What Does "Relatable" Mean to You?

I'm knee-deep in responses to the survey I distributed this past weekend at the annual conference of the New England Chapter of the Romance Writers of America, exploring romance writers' thoughts about feminism (more about the survey in this post). A first look-through shows some rich, intriguing qualitative material awaits, once I've wrangled the quantitative data. Look for more details about the survey next Friday.

In the meantime, this brief post:

I've been wanting to write about the word "relatable" for a long time now, to both express my frustration with the term and to dig deeper into what readers, writers, and editors are really saying when they use it. Even more so, now that I've read this post by Kit Nicholls, a lecturer in Expository Writing at New York University, which appeared in April on the Chronicle of Education web site. Nicholls muses about his students' use of the term, exploring both the fallacy that underlies it as well as the longings it expresses. Will be allowing some of its insights to percolate in my brain as I compile survey results, and promise a more thoughtful post on the topic later this month.

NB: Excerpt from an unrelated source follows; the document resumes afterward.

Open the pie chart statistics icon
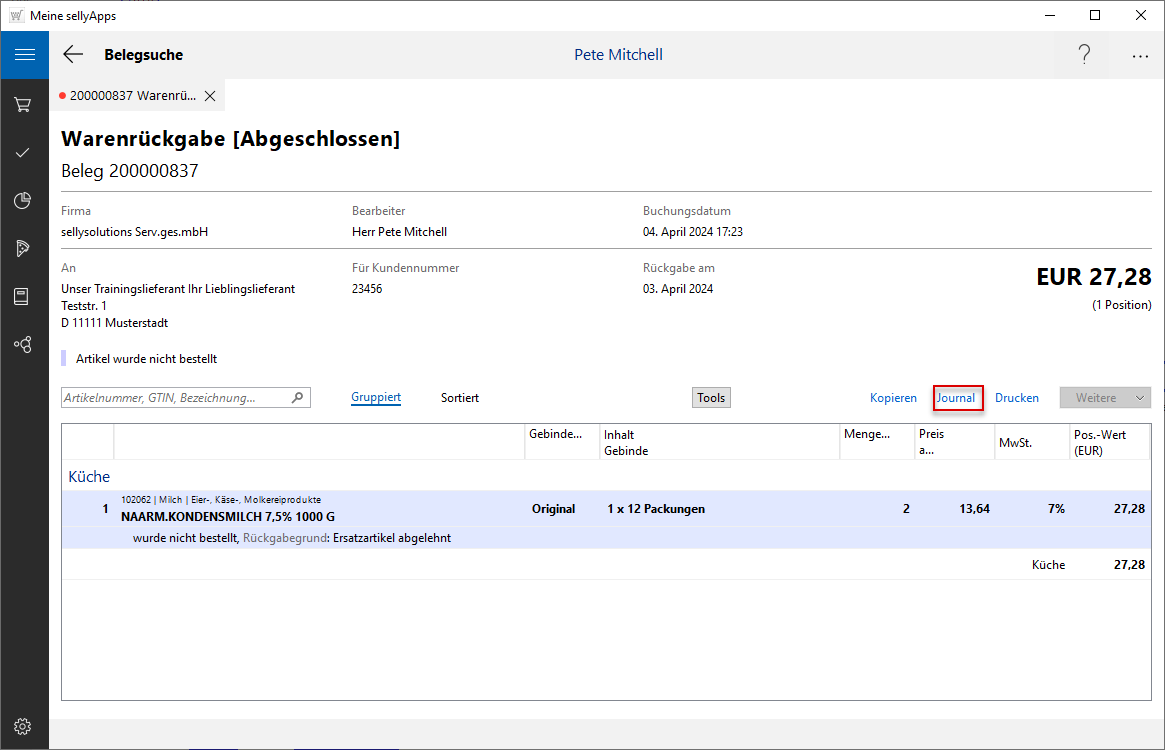1165x750 pixels. (x=23, y=201)
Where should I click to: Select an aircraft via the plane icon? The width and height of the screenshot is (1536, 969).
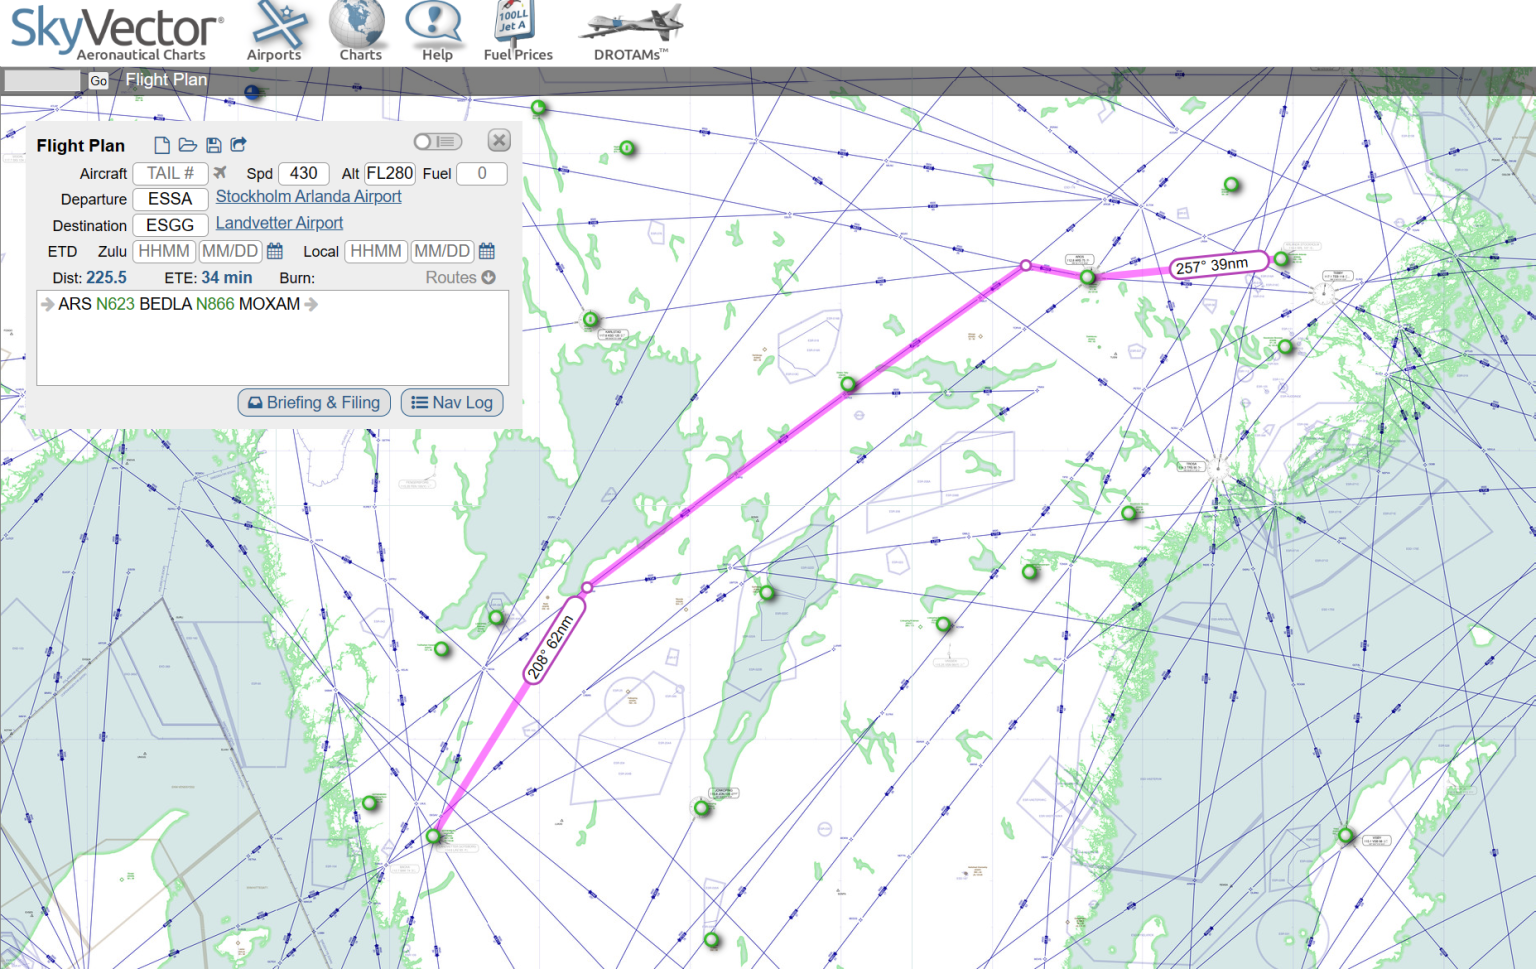[220, 172]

Do you use the word relatable when you talk or write about romance novels? If so, what exactly do you mean by it?

4 comments:

  1. I started to write a comment on this, but then I read the Kit Nicholls article and realized I had said the exact same thing as he did only less well. "Relatable" as a quality applied to art seems to say more about the speaker/writer than the object it is being aimed at. By virtue of experience, empathy or education, I can "relate" to an awful lot. That doesn't mean any of it is any good or that my view is primarily the one that matters. If I were him, I'd ask, "What would make it relatable?" as a way of getting the students to dig into their own bias. Oh, and I'm 35 since Nicholls points to a generational component for the term's use.

    When applied to romances, I can only guess what someone else means by it, as I don't believe I've ever used the term myself. I'd be more inclined to point to an offensive scene, an implausible plot, historically inaccurate details or characters who lack emotional range as reasons I might dislike a romance. I'd be afraid that commenting on "relatability" would betray ignorance or prejudice on my part.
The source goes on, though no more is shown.